▶ **Selected excerpt**

------------------------------------------------

Skip to content

URS: A Unified Neural Routing Solver

Conference: ICML 2026
arXiv: 2509.23413
Code: https://github.com/CIAM-Group/URS
Area: Combinatorial Optimization / Neural Solvers / Vehicle Routing Problems
Keywords: Routing Problems, Zero-shot Generalization, Unified Representation, Multi-task Learning

TL;DR

The authors propose the Unified Data Representation (UDR) and Mixed Bias Module (MBM) to replace problem enumeration—enabling a single neural model to achieve zero-shot generalization across 110 VRP variants (99 unseen) without fine-tuning.

Background & Motivation

Background: Vehicle Routing Problems (VRP) are critical combinatorial optimization tasks. Recent Neural Combinatorial Optimization (NCO) methods have shown outstanding performance on specific problems. However, multi-task neural solvers primarily adopt two strategies: (1) constraint combination methods (treating VRP variants as combinations of different constraints, relying on manually predefined problem labels); and (2) adapter fine-tuning (reducing retraining costs but still requiring additional fine-tuning, thus failing to achieve zero-shot generalization).

------------------------------------------------

Data for locating visible targets:
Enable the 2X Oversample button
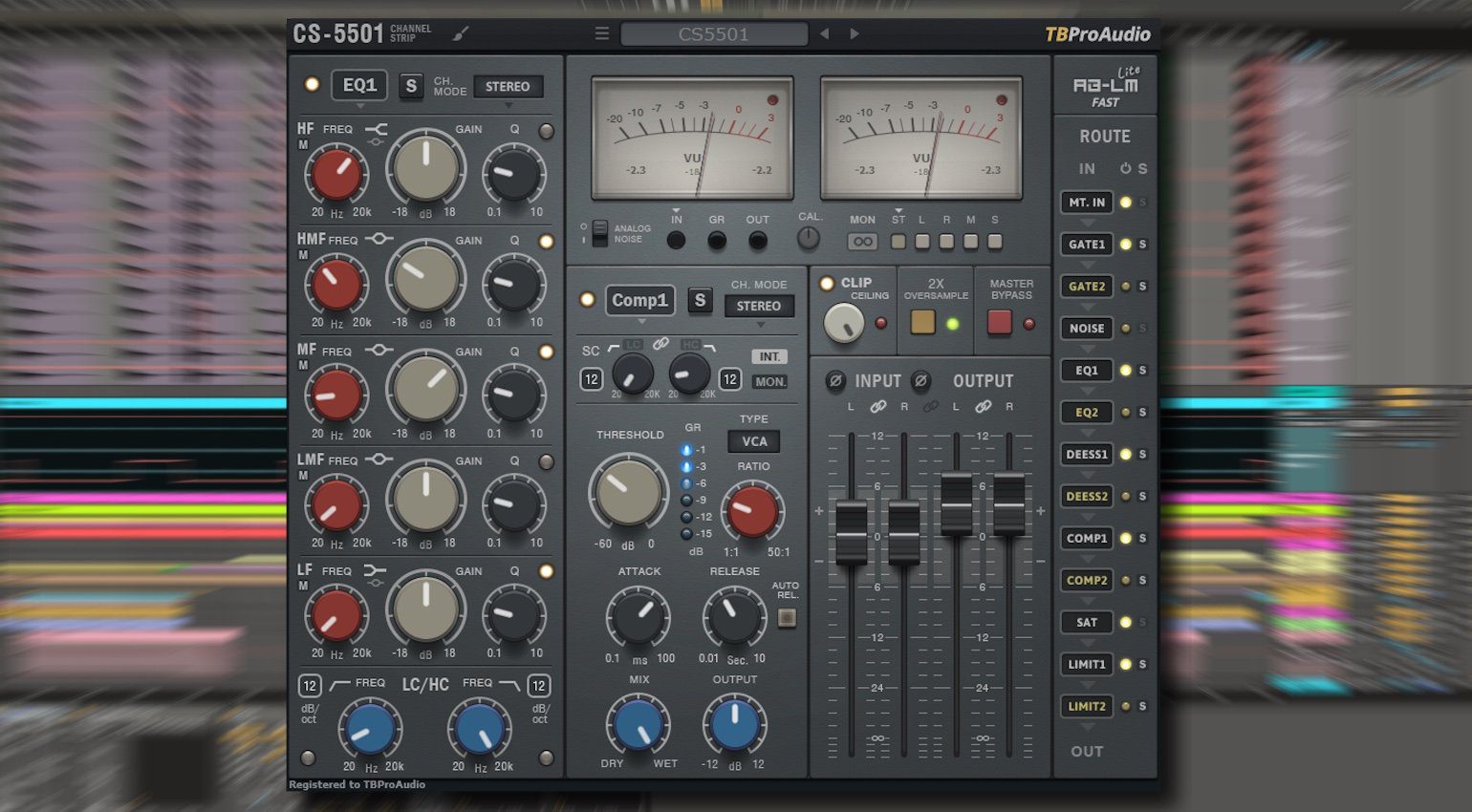Screen dimensions: 1472x812 pos(922,322)
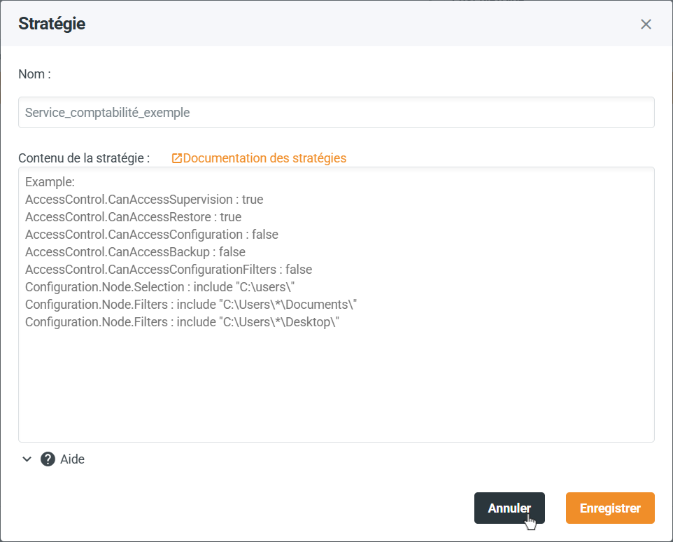Click the Configuration.Node.Selection include line

pos(147,287)
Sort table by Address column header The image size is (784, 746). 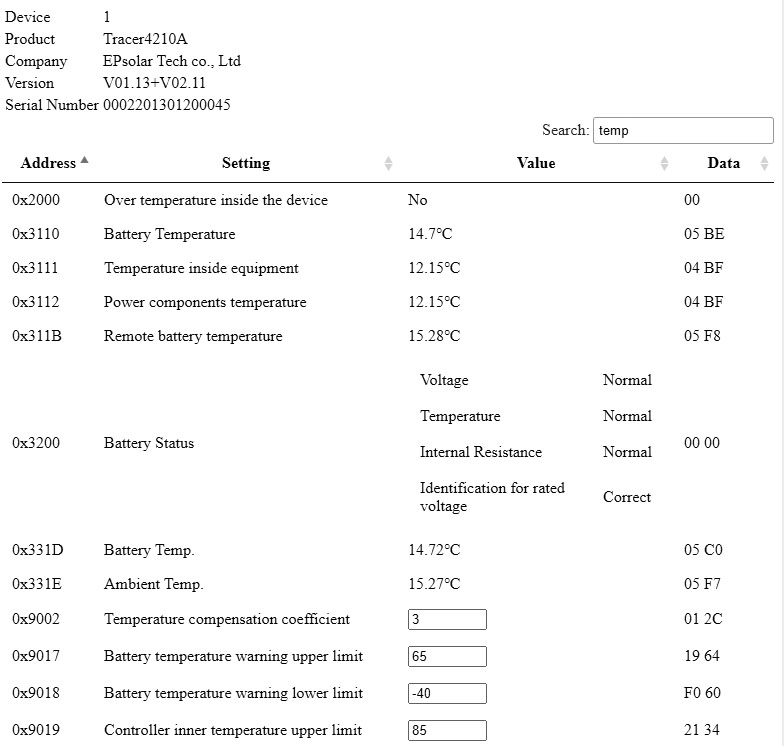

------------------------------------------------

▶ **Problems**
a. According to the URS summary, how many VRP variants does the single neural model generalize to zero-shot?
b. Echo the passage of the URS summary that begins at the words "Background: Vehicle Routing" and stops after "achieve zero-shot generalization).".
The listing was taken from a source separate from the URS summary.

▶ **Responses to the tasks**
a. 110 VRP variants, 99 of them unseen.

b.
Background: Vehicle Routing Problems (VRP) are critical combinatorial optimization tasks. Recent Neural Combinatorial Optimization (NCO) methods have shown outstanding performance on specific problems. However, multi-task neural solvers primarily adopt two strategies: (1) constraint combination methods (treating VRP variants as combinations of different constraints, relying on manually predefined problem labels); and (2) adapter fine-tuning (reducing retraining costs but still requiring additional fine-tuning, thus failing to achieve zero-shot generalization).